-- Material for the task follows --

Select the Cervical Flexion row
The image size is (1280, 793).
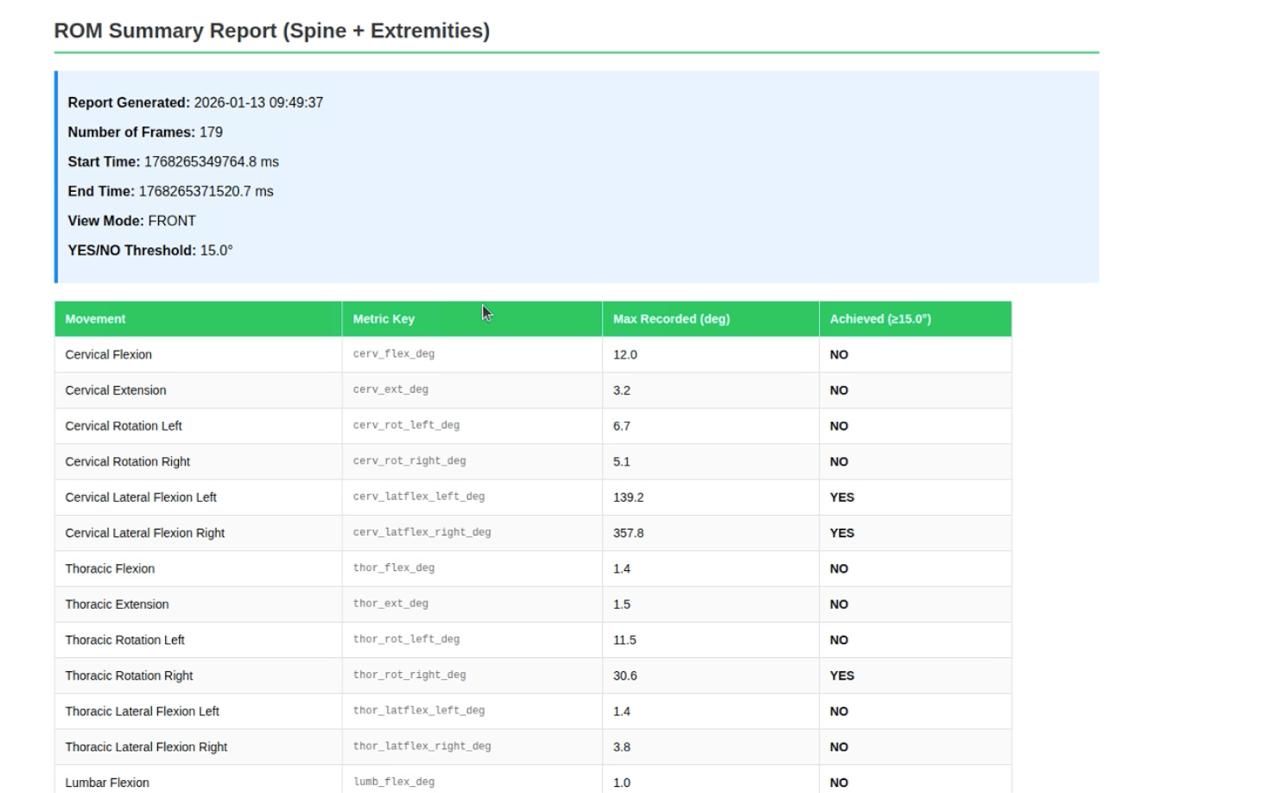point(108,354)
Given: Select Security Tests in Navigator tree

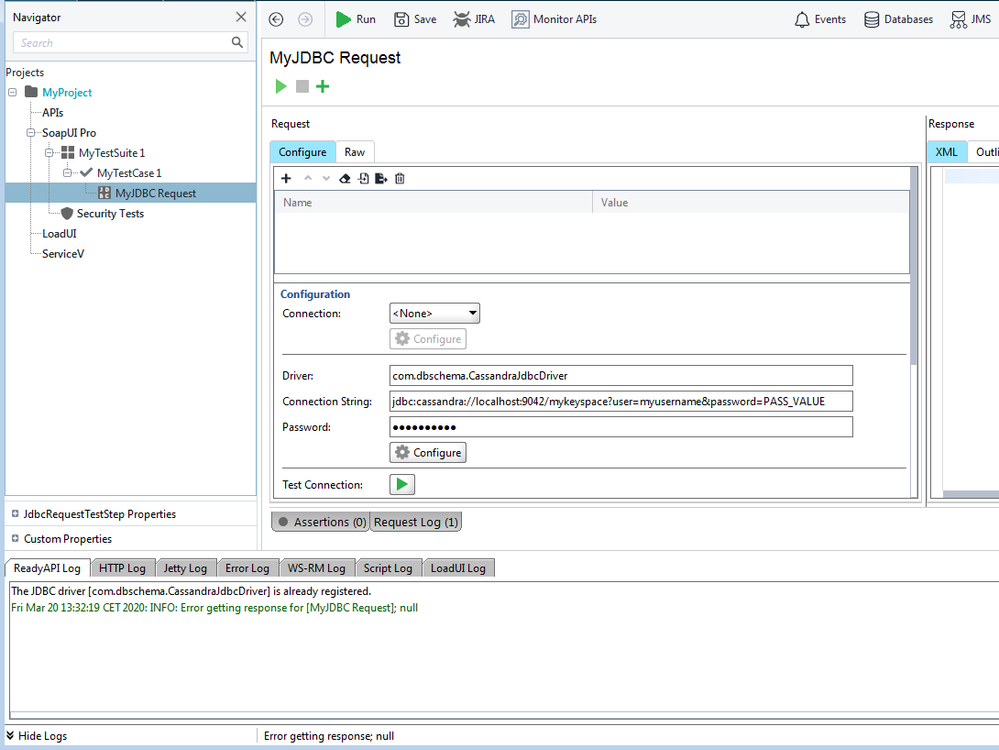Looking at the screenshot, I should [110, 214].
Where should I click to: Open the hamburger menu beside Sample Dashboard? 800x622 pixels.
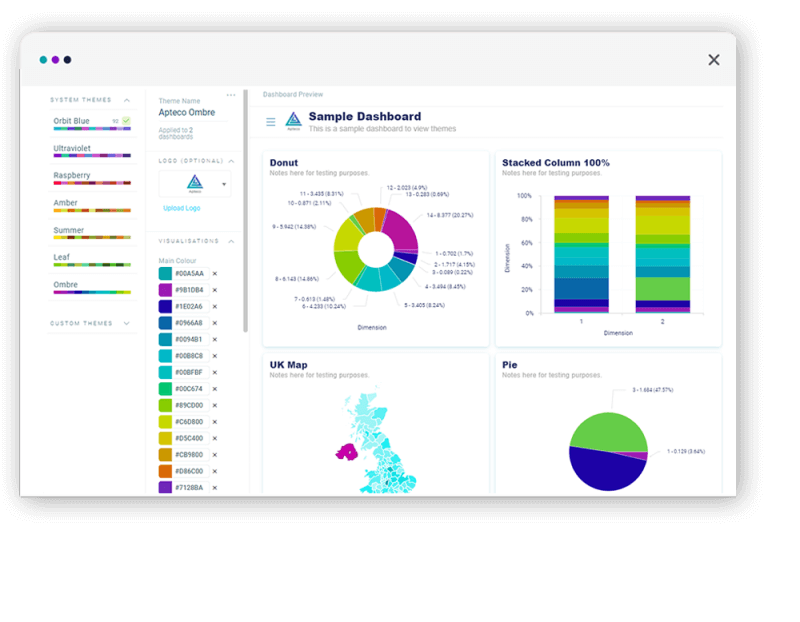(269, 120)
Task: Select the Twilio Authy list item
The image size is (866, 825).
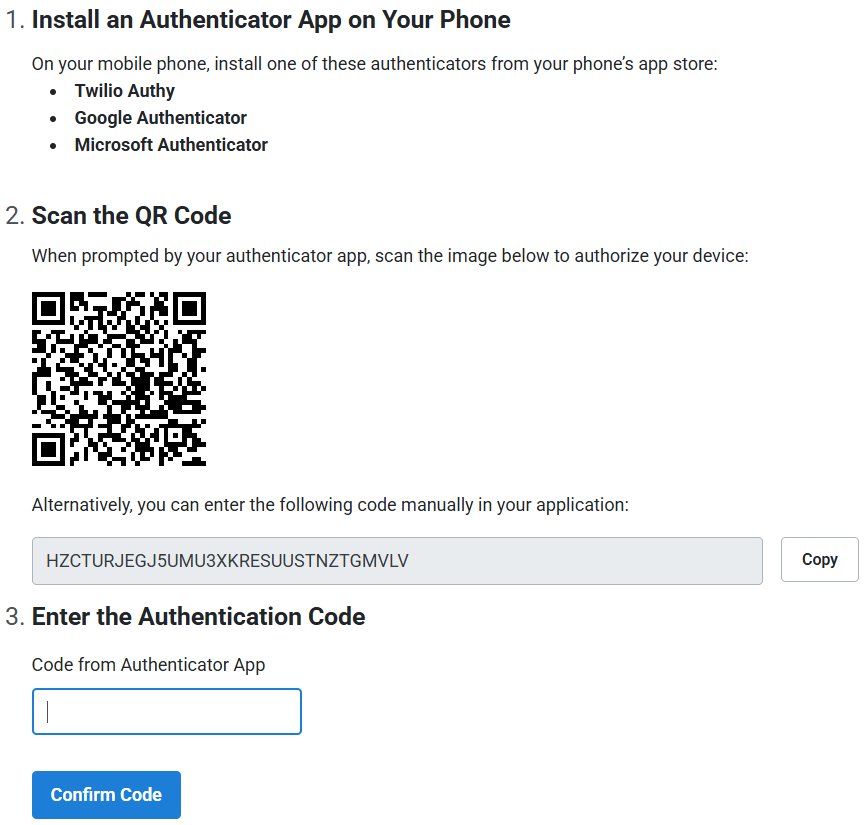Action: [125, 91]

-- Material for the task concluded --

_Work required:_
Drop the pictures, then transcribe the lines from the one containing "The image size is (1280, 793)." to the end of the data above, exactly and nothing more.

_Solution:_
The image size is (1280, 793).
point(108,354)
Given: Select Security Tests in Navigator tree

Looking at the screenshot, I should [110, 214].
Where should I click to: Open the hamburger menu beside Sample Dashboard? 800x622 pixels.
(269, 120)
Task: Select the Twilio Authy list item
The image size is (866, 825).
Action: [125, 91]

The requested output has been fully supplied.